Was his in jeopardy? If so, how might he safeguard it without giving up his work?
Tapping at the door brought him out of his reverie. "Hey," Petra said through the panel. "Are you almost done in there? I need to use the bathroom too, you know."
He realized he was standing blankly staring at the mirror, shave finished, the shaver still buzzing in his upraised hand. "Just done." He shut it off and opened the door. Petrushka was already dressed in one of her favorite outfits, a trousers/crop top/jacket ensemble that wasn't part of any of the personas he had crafted for her. It fit her well, he thought, and looked quite flattering. "You look good in that."
"So you've told me," she said.
He paused.
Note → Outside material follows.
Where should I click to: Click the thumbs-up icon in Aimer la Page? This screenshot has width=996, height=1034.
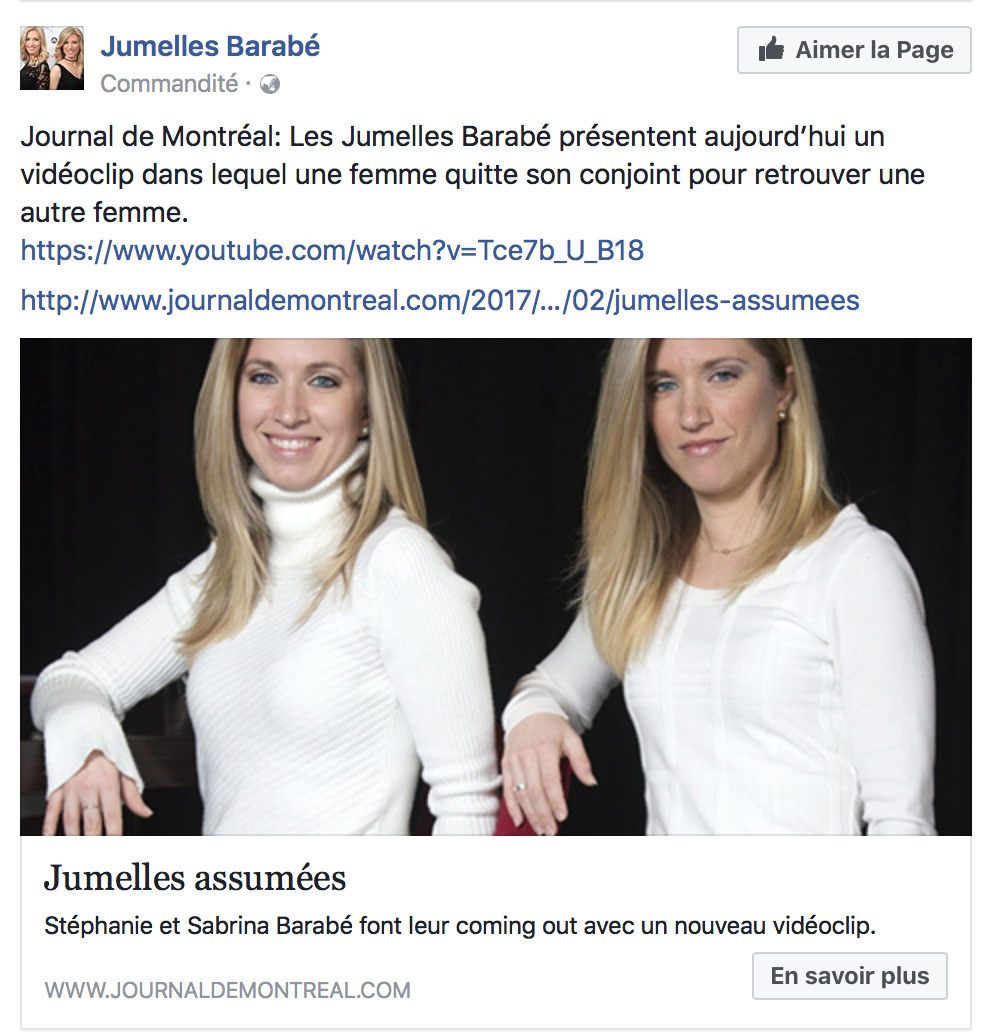(771, 49)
Was this how she dressed when she wasn't on the job, whether she was with him or not? Or was she wearing it for him? What did she really think about it? Or did she think about it at all? He thought about how the first generations lined up on their handlers like iron filings on a magnet. If she was wearing it for him, was it really by choice, or…
"Sandro," she said, "you're being strange again."
"Sorry." He moved sideways to clear the door without touching her.
The hotel restaurant was just opening; the single server on duty looked in seeming annoyance at the young couple waiting to be seated. "You two have no business being up so early," he said. As he led them to a table, his eyes flicked from Sandro to Petra, following two steps behind. "If I were you," he said to Sandro in a low voice, "I wouldn't be out of bed before noon."
Petrushka studied the menu. "I think I'll have focaccia with prosciutto and mozzarella, with couple of apricot croissants, fruit salad and a cioccolata calda." As usual when not on the job, she ordered a meal big enough for two, to satisfy the demands of cyborg metabolism.
Sandro stared at the menu, breath shortening. Instead of sampling the items in his imagination as he read them, he found himself comparing them to a second list generating in his head, a list of cover identities. Gennaro likes this. Isaia likes this. Jacopo hates these. Karsten doesn't eat breakfast at all…
He turned the menu around. "Pick something for me."
Petra's brow creased, but the corner of her mouth turned up. "What?"
"Come on, I've ordered for you often enough. Choose something for me this time. Something you think I'd like." He smiled. "You probably know what I want better than I do."